In both cases, there should be efficient file system separation and each container should be able to access system files and write changes that will not affect the host. Copying the main volume for each container launch would be storage-inefficient and impractical.
This technology caught our attention for several reasons:
- Containers and virtualization solutions are everywhere, and their internal workings are not well documented.
- Bad actors search for ways to escape containers. The idea of intentionally entering one to evade security products has yet to be explored.
- This framework doesn't require any prerequisites and comes as default in every modern Windows image (at least the piece being abused).
- We love reverse engineering!
How does a Windows Container Work?
Before we dig into the framework internals, let's explore how Windows provides isolation between containers.
Jobs
Job objects have been around since the days of Windows Server 2003. These objects are designed to group several processes and manage them as one unit. This allows the system to control the attributes of all processes associated with a job, like limiting their CPU usage, I/O bandwidth, virtual memory usage, and network activity. Multi-processed applications often use these objects to manage their child processes more easily (known as “Nested Jobs.”)
Although they make a good start, jobs themselves are not enough to provide the isolation needed for a container, which is why Microsoft created silos.
Silos
Silos can be considered an extension of jobs (kind of “super jobs.”) Like traditional jobs, these objects are used for process grouping with additional features. Containers use a type of silo called “Server Silo.” These provide basic job capabilities, as well as redirection of various system resources like the registry, networking, and the object manager.
The Windows kernel detects processes assigned to silos using APIs like PsIsCurrentThreadInServerSilo and PsIsProcessInSilo.
File System Redirection Using Reparse Points
Reparse points are MFT attributes that can be given to files or directories. These attributes store user-defined data that is then parsed by a file system mini-filter driver that intercepts the I/O request and handles it accordingly. Each reparse point also contains a tag that is used to uniquely identify the data it is storing.
A good example of these attributes can be seen in junctions and symbolic links — a directory that functions as a symbolic link to another directory and contains a behind-the-scenes reparse point with the path to the correct destination. The I/O manager handles I/O requests to files/directories containing these tags and redirects them.
As we’ll see, containers use these points to create a division between their dispensable volumes and the hosts.
Note: Don’t confuse reparse points with shortcuts (i.e. .lnk files), which work differently.
Containers File System Separation
In this blog post we don’t go in-depth about how containers are initialized and operate while running since this has already been detailed in these great articles by Alex Ilgayev and James Forshaw:
Playing in the “Window” Sandbox
Who Contains the Containers?
Instead, we’ll focus on how the OS separates the file system from each container to the host and avoids duplication of system files.

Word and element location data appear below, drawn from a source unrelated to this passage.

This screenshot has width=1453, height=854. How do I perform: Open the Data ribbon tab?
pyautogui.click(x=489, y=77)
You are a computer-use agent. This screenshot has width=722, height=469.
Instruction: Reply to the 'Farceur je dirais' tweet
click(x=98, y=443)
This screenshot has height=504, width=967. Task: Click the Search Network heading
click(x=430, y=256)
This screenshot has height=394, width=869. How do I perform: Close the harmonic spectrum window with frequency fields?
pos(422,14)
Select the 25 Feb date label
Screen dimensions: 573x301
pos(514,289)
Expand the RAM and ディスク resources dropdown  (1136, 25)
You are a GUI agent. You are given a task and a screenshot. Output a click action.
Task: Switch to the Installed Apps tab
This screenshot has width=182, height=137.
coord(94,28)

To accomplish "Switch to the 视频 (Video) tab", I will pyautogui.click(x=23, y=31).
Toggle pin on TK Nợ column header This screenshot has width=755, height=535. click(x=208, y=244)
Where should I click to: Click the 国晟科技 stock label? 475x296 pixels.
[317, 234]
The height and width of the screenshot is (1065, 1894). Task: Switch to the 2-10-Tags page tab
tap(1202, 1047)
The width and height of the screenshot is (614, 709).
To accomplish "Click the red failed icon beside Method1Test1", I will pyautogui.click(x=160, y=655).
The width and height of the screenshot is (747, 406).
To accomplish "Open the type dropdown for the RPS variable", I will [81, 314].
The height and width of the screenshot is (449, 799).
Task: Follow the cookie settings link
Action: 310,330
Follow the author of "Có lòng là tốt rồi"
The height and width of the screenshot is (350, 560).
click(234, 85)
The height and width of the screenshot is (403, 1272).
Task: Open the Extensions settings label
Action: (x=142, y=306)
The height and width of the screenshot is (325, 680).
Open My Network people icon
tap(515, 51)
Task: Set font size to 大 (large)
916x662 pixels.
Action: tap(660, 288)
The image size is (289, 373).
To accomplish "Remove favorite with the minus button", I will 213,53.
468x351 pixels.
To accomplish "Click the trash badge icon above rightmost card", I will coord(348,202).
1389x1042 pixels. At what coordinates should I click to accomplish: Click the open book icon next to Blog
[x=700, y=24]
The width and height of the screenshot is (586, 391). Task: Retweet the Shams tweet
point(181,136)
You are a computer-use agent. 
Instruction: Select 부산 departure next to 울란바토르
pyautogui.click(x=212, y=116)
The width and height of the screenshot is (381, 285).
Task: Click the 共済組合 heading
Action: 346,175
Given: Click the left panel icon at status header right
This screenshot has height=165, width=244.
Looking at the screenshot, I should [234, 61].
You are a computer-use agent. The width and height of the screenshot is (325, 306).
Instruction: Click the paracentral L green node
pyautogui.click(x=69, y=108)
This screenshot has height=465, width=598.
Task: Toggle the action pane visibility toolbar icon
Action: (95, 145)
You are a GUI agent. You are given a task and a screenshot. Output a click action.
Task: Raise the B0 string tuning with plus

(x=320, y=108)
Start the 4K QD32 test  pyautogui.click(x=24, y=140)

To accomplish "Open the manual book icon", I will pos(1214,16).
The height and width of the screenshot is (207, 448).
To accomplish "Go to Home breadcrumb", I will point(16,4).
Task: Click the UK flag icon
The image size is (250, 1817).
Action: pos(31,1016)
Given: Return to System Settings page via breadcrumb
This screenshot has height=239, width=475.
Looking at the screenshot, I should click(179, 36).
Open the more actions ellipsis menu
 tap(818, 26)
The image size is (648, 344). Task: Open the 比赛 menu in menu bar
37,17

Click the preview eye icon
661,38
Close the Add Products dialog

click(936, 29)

To avoid an additional copy of the OS files each container is using a dynamically generated image, which points to the original using the reparse points.
The result is images that contain “ghost files,” which store no actual data but point to a different volume on the system. It was at this point that the idea struck me — what if we can use this redirection mechanism to obfuscate our file system operations and confuse security products?
This does not escape the container from within but intentionally uses this feature while executing on the host.
Mini-filters Background
Mini-filter drivers were designed to make the I/O filtering process much easier for developers. Since implementing a legacy filter driver from scratch is difficult, Microsoft provided a solution in the form of its’ filter manager, a legacy filter that manages other “mini” filter drivers and takes care of all the heavy lifting for them, like their insertion to the device stack, ignoring any irrelevant requests, and the support for multiple platforms. It also exposes a mini-filter-dedicated API that implements the common operations used by these drivers (the Flt API).
Each mini-filter can be attached by the manager to one or more volumes, creating what is called a “mini-filter instance.” Similar to legacy filters, mini-filter instances can intercept the Pre and Post operations of numerous I/O functions like Create, Read, and Write.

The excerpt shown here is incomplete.